* Records to process

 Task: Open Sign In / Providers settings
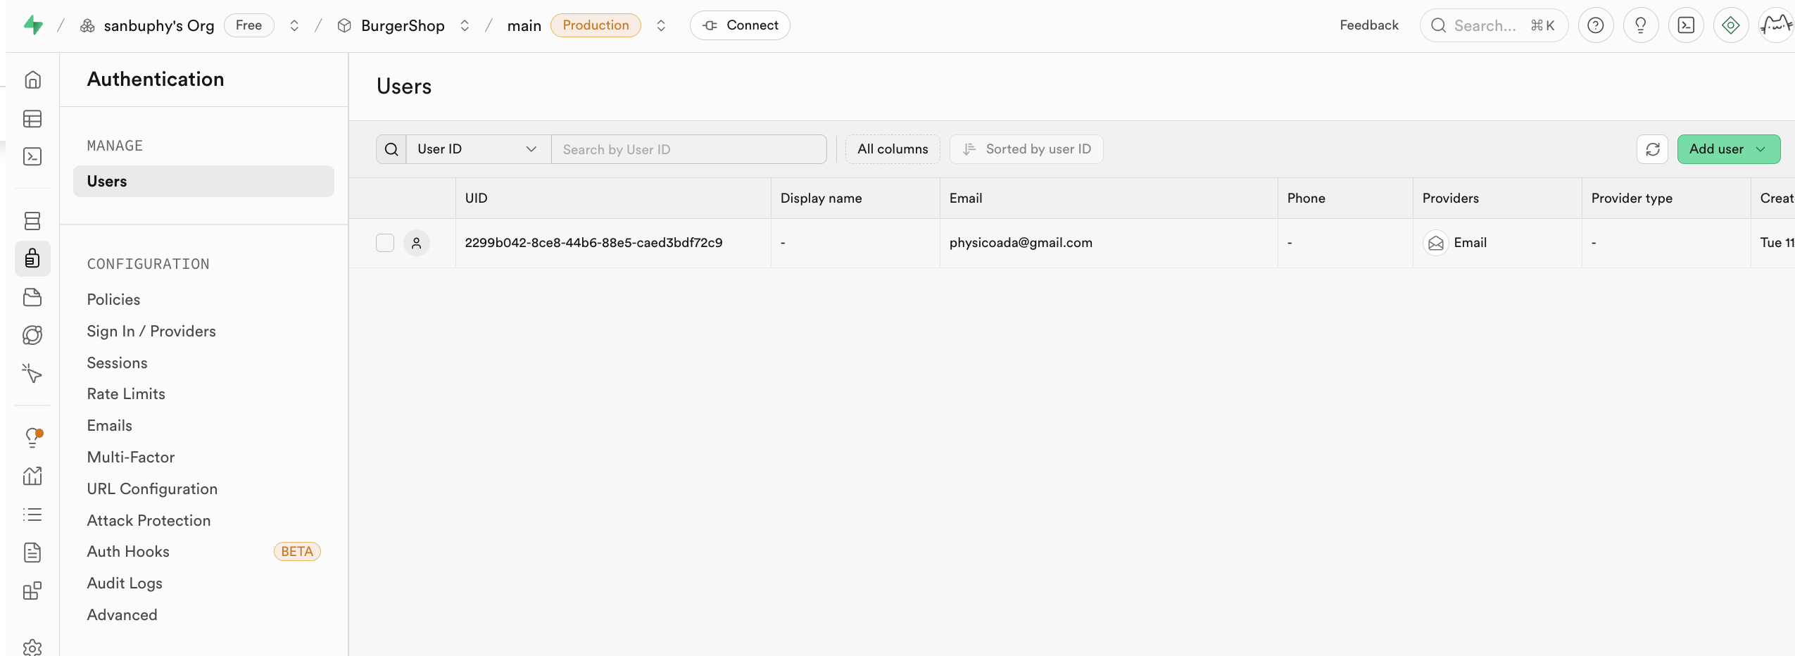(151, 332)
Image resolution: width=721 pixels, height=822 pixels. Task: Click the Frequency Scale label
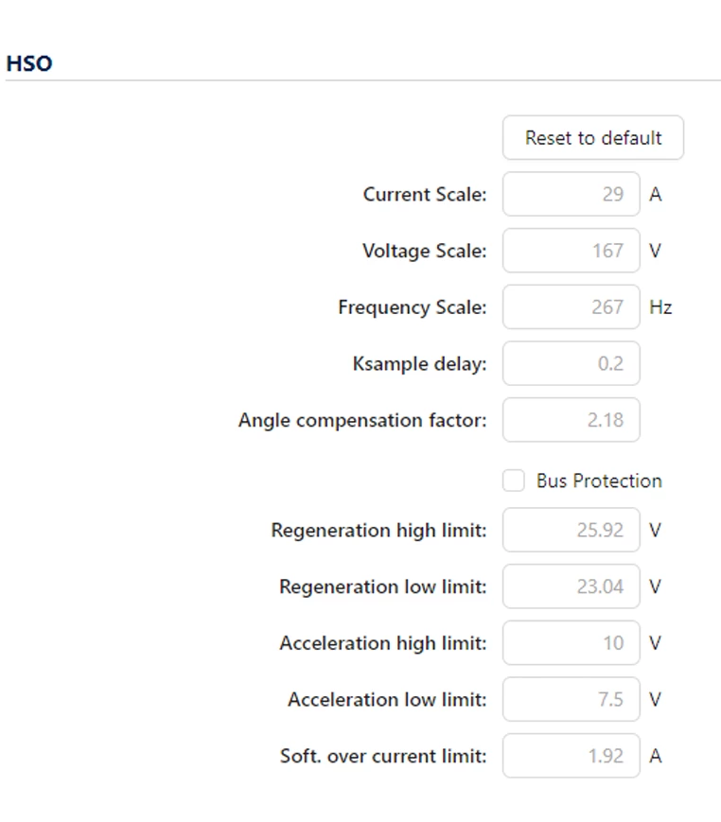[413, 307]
==
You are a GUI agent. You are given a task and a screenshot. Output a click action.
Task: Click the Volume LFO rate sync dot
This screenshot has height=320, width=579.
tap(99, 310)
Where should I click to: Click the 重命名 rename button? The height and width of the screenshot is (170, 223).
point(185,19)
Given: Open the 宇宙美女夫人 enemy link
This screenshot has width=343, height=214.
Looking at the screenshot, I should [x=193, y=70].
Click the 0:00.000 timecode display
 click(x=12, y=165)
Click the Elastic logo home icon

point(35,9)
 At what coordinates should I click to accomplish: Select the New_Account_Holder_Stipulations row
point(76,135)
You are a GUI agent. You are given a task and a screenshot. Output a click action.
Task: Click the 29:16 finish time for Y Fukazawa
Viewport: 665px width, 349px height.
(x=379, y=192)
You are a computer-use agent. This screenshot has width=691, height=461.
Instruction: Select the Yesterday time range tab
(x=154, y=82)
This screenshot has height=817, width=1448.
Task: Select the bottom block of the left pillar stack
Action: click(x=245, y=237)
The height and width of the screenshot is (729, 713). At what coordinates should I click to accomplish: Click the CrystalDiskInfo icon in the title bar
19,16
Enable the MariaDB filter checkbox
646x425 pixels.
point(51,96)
==
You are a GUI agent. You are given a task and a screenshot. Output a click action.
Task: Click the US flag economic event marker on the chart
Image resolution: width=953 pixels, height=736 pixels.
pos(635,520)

* What is expected
Only the lines above from the one with "Task: Click the 29:16" through the one with "You are a computer-use" should be duplicated, character for character.

* Written response
Task: Click the 29:16 finish time for Y Fukazawa
Viewport: 665px width, 349px height.
(x=379, y=192)
You are a computer-use agent. This screenshot has width=691, height=461.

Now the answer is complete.